** Start **
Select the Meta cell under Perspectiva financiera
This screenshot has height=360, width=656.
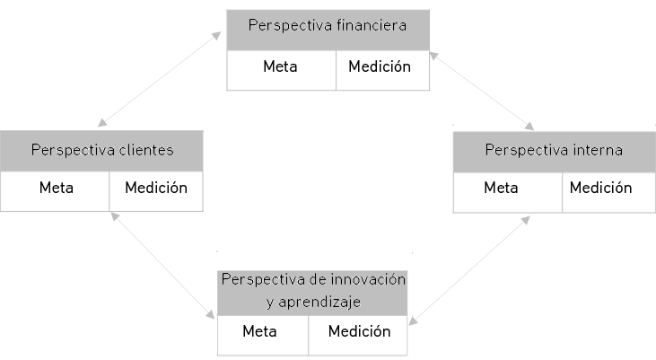point(281,67)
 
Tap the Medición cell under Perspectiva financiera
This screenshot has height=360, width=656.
point(380,67)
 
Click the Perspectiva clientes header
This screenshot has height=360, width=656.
point(101,150)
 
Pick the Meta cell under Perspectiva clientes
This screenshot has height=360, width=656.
point(56,189)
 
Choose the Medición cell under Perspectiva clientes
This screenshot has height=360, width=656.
point(156,189)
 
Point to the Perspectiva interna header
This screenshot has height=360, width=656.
point(554,150)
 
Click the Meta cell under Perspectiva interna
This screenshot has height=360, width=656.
point(501,189)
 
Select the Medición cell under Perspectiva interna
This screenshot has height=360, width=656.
point(601,189)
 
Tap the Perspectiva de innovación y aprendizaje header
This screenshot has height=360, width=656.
point(312,289)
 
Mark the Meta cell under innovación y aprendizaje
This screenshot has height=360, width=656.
point(259,331)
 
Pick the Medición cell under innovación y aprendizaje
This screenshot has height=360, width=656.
point(359,331)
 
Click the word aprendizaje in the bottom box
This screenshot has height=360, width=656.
point(321,301)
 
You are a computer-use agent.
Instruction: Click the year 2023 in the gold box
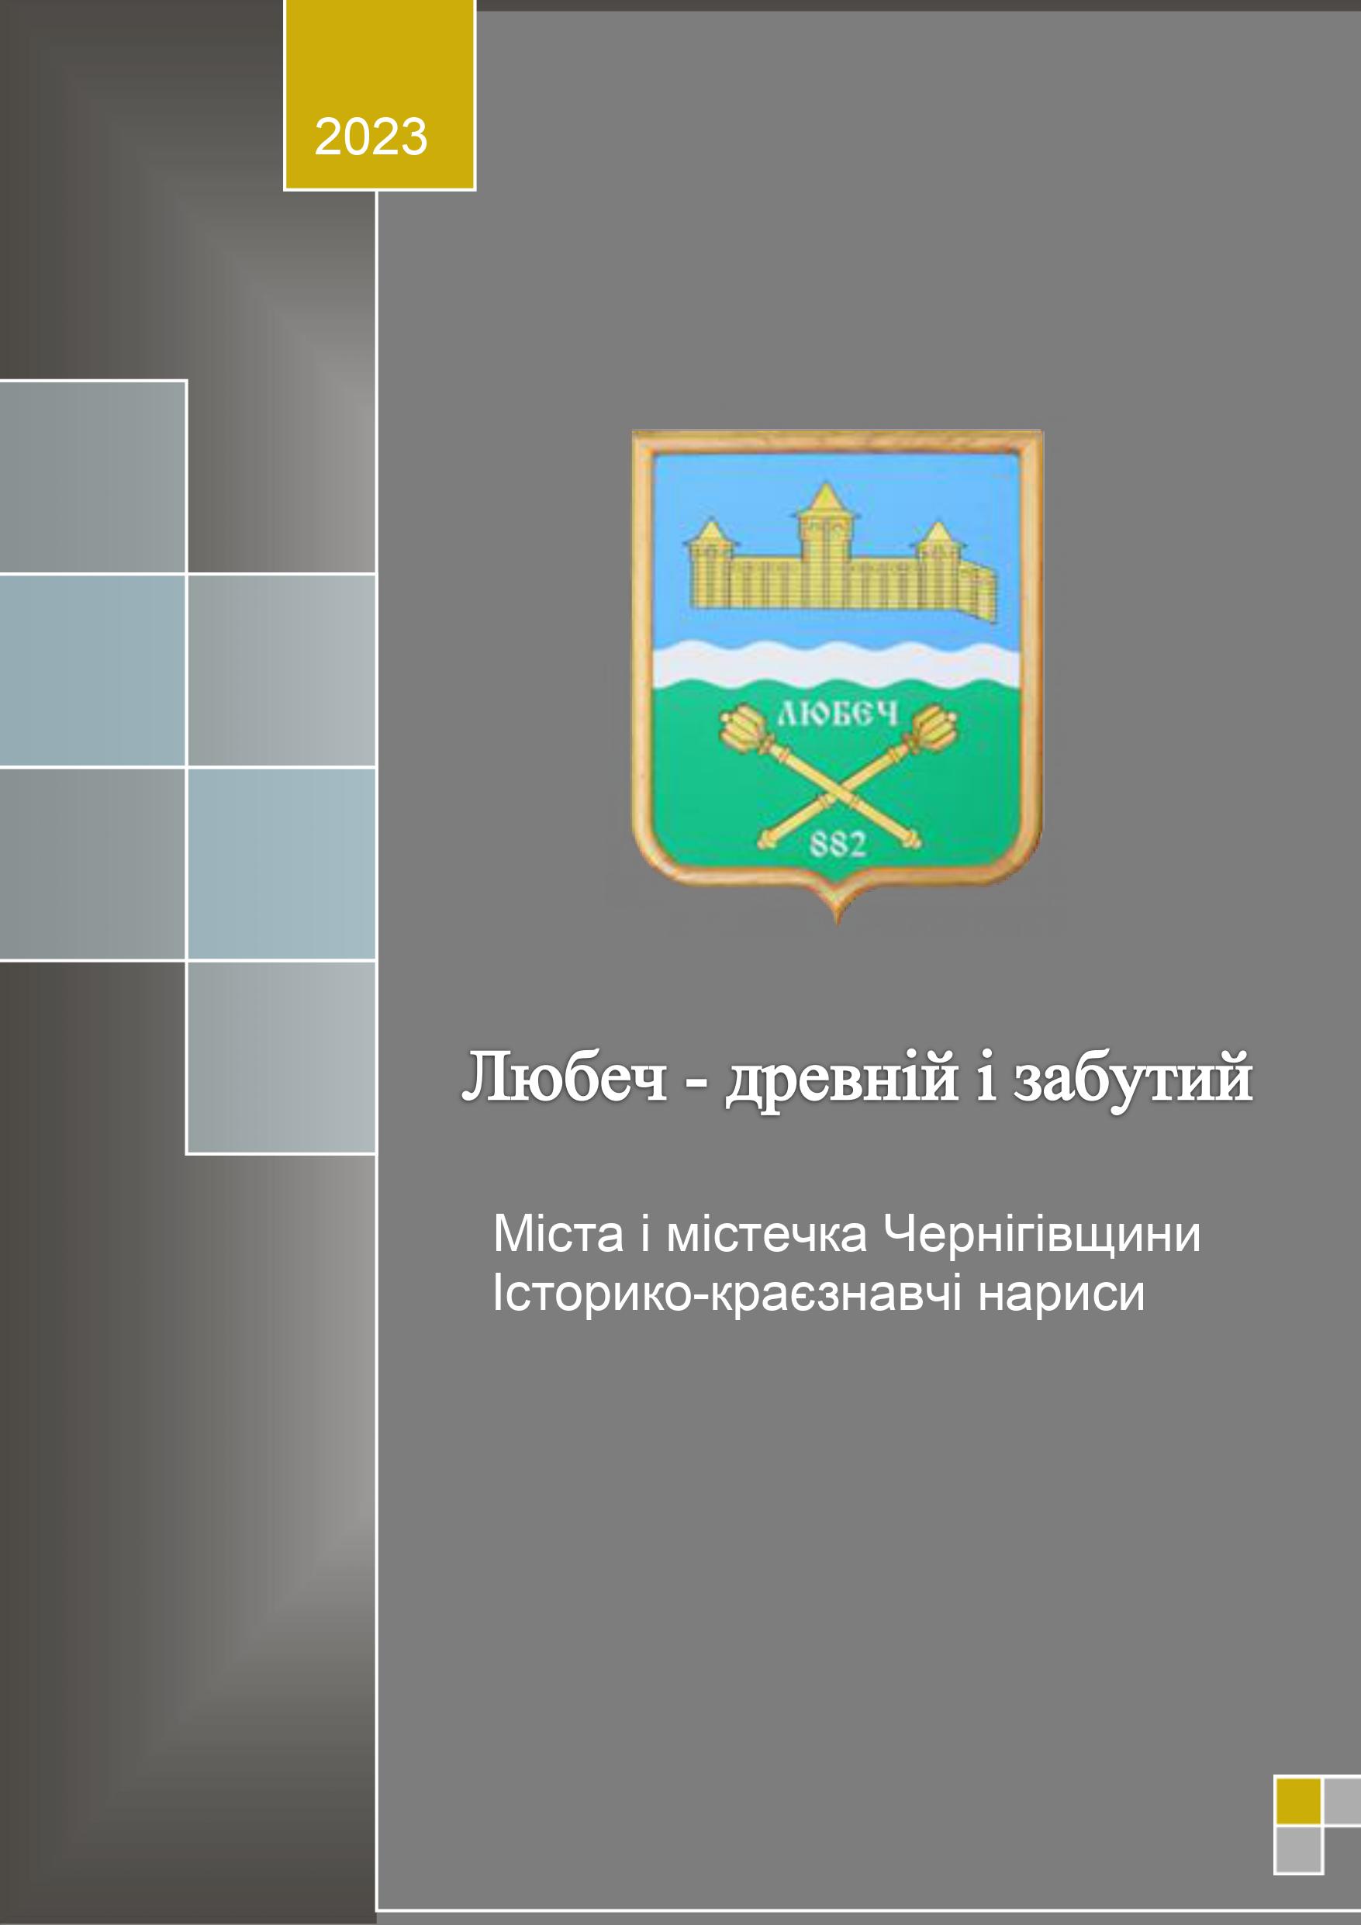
** End **
*Exercise task:* Could you reproduce, word for word, everything from the line containing "Click the Meta cell under Perspectiva interna" down to the end of the material above, leaving out the pictures?

*Worked solution:*
Click the Meta cell under Perspectiva interna
This screenshot has height=360, width=656.
point(501,189)
 
Select the Medición cell under Perspectiva interna
This screenshot has height=360, width=656.
point(601,189)
 
Tap the Perspectiva de innovación y aprendizaje header
This screenshot has height=360, width=656.
point(312,289)
 
Mark the Meta cell under innovación y aprendizaje
This screenshot has height=360, width=656.
point(259,331)
 
Pick the Medición cell under innovación y aprendizaje
This screenshot has height=360, width=656.
point(359,331)
 
Click the word aprendizaje in the bottom box
This screenshot has height=360, width=656.
point(321,301)
 
You are a computer-use agent.
Instruction: Click the year 2023 in the gold box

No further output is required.